Let $E/\mathbb{Q}$ be a curve given by a model $v^3=q(u)$, for some cubic polynomial $q\in\mathbb{Q}[u]$, and assume that the projective closure of this model, i.e., $V^3=W^3q(U/W)$, is smooth, and it has a rational point $P$. Then, $(E,P)$ is an elliptic curve defined over $\mathbb{Q}$. Moreover, $E$ admits an endomorphism $$[\rho] : E\to E$$ that sends $[U,V,W]$ to $[U,\rho V,W]$, where $\rho$ is a primitive third root of unity. Hence, $\operatorname{End}(E)$ is strictly larger than $\mathbb{Z}$, and so $E/\mathbb{Q}$ is a curve with complex multiplication.
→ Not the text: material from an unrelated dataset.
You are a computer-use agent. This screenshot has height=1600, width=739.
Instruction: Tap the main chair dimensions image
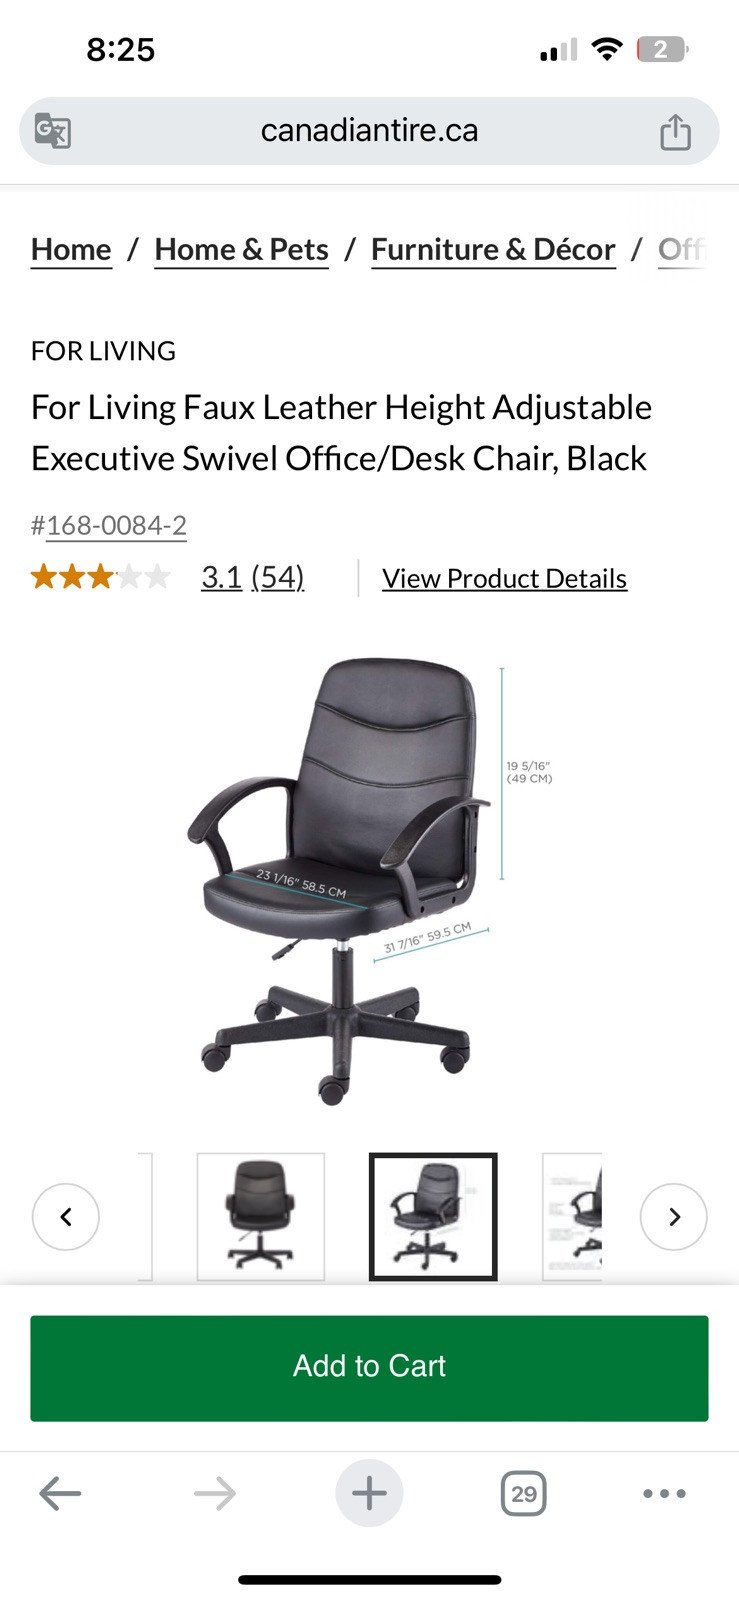[x=369, y=880]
Further, $$\operatorname{End}(E)\otimes \mathbb{Q} \cong \mathbb{Q}(\rho),$$ and therefore the complex multiplication is by an order in the ring of integers of the quadratic imaginary field $\mathbb{Q}(\rho)=\mathbb{Q}(\sqrt{-3})$. It is a fact that follows from the theory of complex multiplication that all the elliptic curves with complex multiplication by $\mathbb{Q}(\sqrt{-3})$ have $j$-invariant equal to $0$. It follows that all the elliptic curves of the form $V^3=W^3q(U/W)$ are isomorphic over $\mathbb{C}$ (as the $j$-invariant classifies elliptic curves up to isomorphism over $\mathbb{C}$).

For example, consider $E: V^3=U^3-W^3$ (or $v^3=u^3-1$ in affine coordinates), with $P=[1,1,0]$. Then, $E$ is isomorphic to $$E': Y^2Z-9YZ^2=X^3-27Z^3$$ or $y^2 - 9y = x^3 - 27$ in affine coordinates, via the map $\phi:E'\to E$ that sends $$\phi([X,Y,Z])=(Y-9Z,Y,3X),$$ which sends $[0,1,0]$ to $[1,1,0]$. The curve $E'$ is now easily checked to have $j=0$ via the usual formulas, and therefore it has complex multiplication by $\mathbb{Q}(\sqrt{-3})$.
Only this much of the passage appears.